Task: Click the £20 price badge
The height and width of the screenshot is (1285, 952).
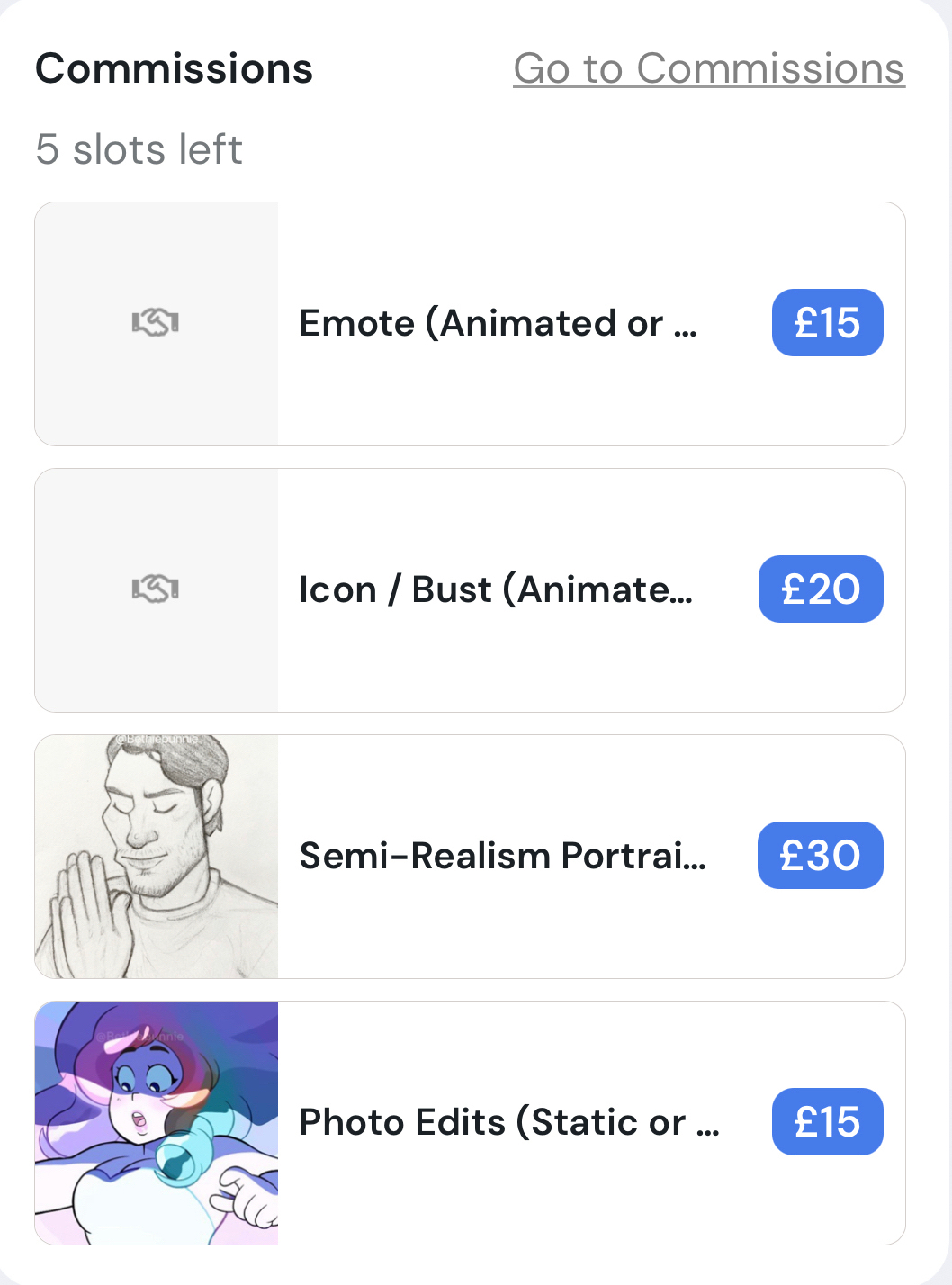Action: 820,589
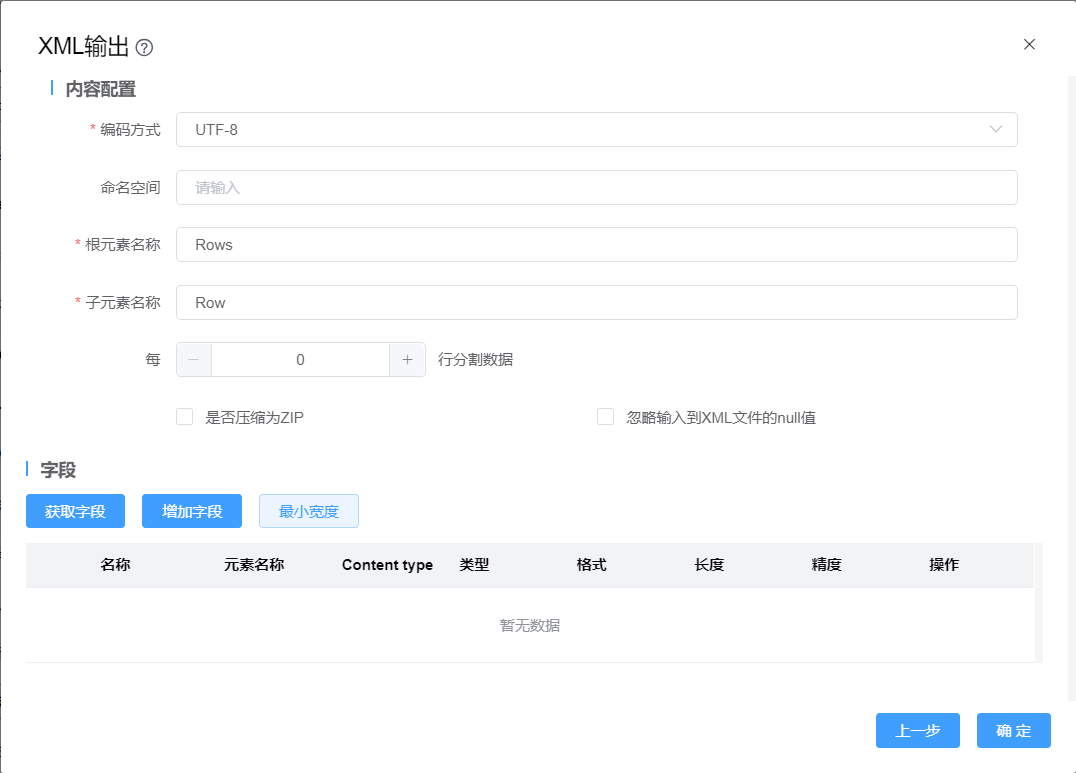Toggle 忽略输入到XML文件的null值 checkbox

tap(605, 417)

______________________________

Task requirements: Letter for letter, reproduce every record above and skip the pictures.

Your solution:
Task: Click the £20 price badge
The height and width of the screenshot is (1285, 952).
Action: 820,589
Toggle 忽略输入到XML文件的null值 checkbox

tap(605, 417)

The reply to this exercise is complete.